| ТЕКСТ ДОКУМЕНТА |
------------------------------------

Паулю Дойссену (1845–1919) предстояло сказать особо веское слово в философской компаративистике XIX столетия уже потому, что в его лице мы имеем дело с чрезвычайно редким сочетанием профессионального санскритолога, создавшего ряд до сих пор непревзойденных переводов первостепенно важных индийских мировоззренческих памятников, и историка философа, великолепно владевшего всем материалом европейской мысли «аб ово» и до новейших ее течений. Более всех других Дойссен был обязан Шопенгауэру, ставшему именно в период его творчества особенно популярным в Германии. И именно шопенгауэровская установка на выявление метаисторических философских архетипов стала определяющей для всех его компаративистских размышлений. Другим источником его вдохновения была философия Ф. Ницше, который в определенной мере способствовал и его деятельности как индолога, по крайней мере, на стадии перевода «Брахма-сутр» с комментарием Шанкары[94].
Веданту Дойссен рассматривает уже изначально в сравнительном контексте — в связи с задачами философии как таковой, как она реализуется в основных философских традициях. В монографии «Система веданты» (1883) он пишет: «Мысль, что эмпирическое созерцание природы не в состоянии привести нас к последнему обоснованию сущности вещей, выступает на передний план не только у индийцев, но и в западной философии, притом в многообразии форм. Собственно говоря эта мысль составляет действительный корень всей метафизики, поскольку без нее никакая метафизика не может ни существовать, ни возникнуть…»[95] Этот «прорыв» метафизической мысли осуществился трижды у различных народов: в первый раз у индийцев (подразумеваются Упанишады), во второй — у Парменида, в третий раз — у Канта и последовавшей за ним новой философии.

------------------------------------

Фрагменты данных

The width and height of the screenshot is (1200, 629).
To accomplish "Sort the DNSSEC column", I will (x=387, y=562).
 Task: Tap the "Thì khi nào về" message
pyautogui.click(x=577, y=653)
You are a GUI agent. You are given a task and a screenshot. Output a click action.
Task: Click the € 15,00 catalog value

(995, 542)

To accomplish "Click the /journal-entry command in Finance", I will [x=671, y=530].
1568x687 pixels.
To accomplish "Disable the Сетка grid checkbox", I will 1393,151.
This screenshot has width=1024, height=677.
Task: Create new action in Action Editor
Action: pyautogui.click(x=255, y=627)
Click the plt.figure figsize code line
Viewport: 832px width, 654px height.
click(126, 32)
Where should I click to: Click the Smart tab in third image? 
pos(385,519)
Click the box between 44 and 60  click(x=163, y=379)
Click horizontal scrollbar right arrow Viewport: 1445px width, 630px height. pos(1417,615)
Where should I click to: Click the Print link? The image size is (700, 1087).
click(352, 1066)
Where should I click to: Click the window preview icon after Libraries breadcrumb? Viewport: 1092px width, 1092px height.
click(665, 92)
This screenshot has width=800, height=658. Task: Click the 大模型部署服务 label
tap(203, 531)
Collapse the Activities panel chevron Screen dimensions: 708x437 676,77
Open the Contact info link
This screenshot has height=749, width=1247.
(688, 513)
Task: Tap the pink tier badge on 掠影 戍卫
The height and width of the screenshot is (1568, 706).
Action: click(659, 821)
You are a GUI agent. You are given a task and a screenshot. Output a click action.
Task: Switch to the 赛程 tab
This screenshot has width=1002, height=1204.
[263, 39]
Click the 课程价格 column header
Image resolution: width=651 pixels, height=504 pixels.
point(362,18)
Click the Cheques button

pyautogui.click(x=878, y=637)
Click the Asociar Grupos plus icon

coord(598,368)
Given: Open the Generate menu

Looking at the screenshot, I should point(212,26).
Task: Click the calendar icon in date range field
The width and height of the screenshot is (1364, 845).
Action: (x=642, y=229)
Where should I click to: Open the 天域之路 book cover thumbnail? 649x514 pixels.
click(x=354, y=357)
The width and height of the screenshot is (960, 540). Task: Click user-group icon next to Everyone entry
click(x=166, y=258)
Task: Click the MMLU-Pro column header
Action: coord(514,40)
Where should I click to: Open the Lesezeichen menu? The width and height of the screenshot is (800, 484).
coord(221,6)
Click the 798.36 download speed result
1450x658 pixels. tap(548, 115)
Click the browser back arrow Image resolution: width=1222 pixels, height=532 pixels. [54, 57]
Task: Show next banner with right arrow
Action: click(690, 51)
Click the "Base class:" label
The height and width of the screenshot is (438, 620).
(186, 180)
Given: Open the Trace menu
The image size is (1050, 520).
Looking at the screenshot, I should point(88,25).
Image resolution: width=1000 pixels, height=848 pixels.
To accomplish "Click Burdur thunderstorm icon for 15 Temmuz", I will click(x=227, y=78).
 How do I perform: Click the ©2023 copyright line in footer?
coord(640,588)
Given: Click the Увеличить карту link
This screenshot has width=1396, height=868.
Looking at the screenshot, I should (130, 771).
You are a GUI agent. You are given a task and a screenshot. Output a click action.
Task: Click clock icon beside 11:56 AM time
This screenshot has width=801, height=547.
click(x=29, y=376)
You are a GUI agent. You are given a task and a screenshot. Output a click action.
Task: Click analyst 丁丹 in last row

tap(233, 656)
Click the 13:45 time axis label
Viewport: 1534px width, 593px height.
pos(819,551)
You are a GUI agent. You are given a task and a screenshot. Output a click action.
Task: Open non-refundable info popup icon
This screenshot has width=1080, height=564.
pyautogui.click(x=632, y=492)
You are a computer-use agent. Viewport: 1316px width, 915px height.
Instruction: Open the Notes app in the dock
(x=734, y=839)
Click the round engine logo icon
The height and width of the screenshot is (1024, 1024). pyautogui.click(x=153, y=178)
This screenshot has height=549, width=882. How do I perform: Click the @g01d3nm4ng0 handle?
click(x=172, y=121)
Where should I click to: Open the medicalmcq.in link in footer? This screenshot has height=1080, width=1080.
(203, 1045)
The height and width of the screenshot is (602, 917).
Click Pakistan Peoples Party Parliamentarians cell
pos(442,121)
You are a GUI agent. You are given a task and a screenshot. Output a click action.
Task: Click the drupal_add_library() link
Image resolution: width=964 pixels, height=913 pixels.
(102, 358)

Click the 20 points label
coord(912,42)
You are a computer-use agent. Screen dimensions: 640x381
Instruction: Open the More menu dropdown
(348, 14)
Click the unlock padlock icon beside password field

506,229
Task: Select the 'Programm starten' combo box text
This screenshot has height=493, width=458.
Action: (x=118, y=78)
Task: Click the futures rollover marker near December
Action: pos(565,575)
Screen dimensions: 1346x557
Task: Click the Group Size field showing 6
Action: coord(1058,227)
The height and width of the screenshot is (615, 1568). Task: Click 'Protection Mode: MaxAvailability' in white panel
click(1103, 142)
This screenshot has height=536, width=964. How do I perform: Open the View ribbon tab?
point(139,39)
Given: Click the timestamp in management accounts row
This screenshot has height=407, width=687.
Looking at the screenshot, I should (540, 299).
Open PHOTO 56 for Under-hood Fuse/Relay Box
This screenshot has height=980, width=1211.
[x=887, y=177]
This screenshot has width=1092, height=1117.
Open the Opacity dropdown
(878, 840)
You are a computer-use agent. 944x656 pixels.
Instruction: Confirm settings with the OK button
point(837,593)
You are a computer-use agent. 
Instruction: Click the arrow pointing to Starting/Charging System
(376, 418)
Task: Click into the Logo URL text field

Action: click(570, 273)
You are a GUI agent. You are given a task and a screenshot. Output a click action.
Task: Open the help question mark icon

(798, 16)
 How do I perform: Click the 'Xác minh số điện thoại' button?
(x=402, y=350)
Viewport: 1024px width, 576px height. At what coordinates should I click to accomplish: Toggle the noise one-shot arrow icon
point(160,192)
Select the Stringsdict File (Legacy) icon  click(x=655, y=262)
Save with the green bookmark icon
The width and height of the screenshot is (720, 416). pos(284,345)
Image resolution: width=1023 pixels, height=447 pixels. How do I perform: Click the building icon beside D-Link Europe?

------------------------------------

| ЗАДАНИЯ |
A – Отредактируйте отрывок текста о Дойссене от слов «Веданту Дойссен рассматривает» до слов «ним новой философии.» включительно, заменив «созерцание» на «наблюдение».
B – Продолжите текст о сравнительном взгляде Дойссена на веданту, начиная сразу после его последнего предложения.

| ОТВЕТЫ ПО ЗАДАНИЯМ |
A –
Веданту Дойссен рассматривает уже изначально в сравнительном контексте — в связи с задачами философии как таковой, как она реализуется в основных философских традициях. В монографии «Система веданты» (1883) он пишет: «Мысль, что эмпирическое наблюдение природы не в состоянии привести нас к последнему обоснованию сущности вещей, выступает на передний план не только у индийцев, но и в западной философии, притом в многообразии форм. Собственно говоря эта мысль составляет действительный корень всей метафизики, поскольку без нее никакая метафизика не может ни существовать, ни возникнуть…»[95] Этот «прорыв» метафизической мысли осуществился трижды у различных народов: в первый раз у индийцев (подразумеваются Упанишады), во второй — у Парменида, в третий раз — у Канта и последовавшей за ним новой философии.

B –
Вместе с тем указанная архетипная идея, соответствующая в конечном смысле метафизике как таковой, не равнозначна идеализму как солипсизму — отрицанию реальности внешнего мира. И здесь также очевидна параллель: подобно тому, как Кант при всем своем трансцендентальном идеализме придерживается эмпирической реальности внешнего мира и даже отстаивает ее против субъективного идеализма Беркли, ведантисты при всем признании Незнания как основания мира существования в виде «имен и форм» отстаивают реальность внешнего мира перед лицом буддийского идеализма, отрицающего ее (подразумеваются в первую очередь йогачары-виджнянавадины)[96].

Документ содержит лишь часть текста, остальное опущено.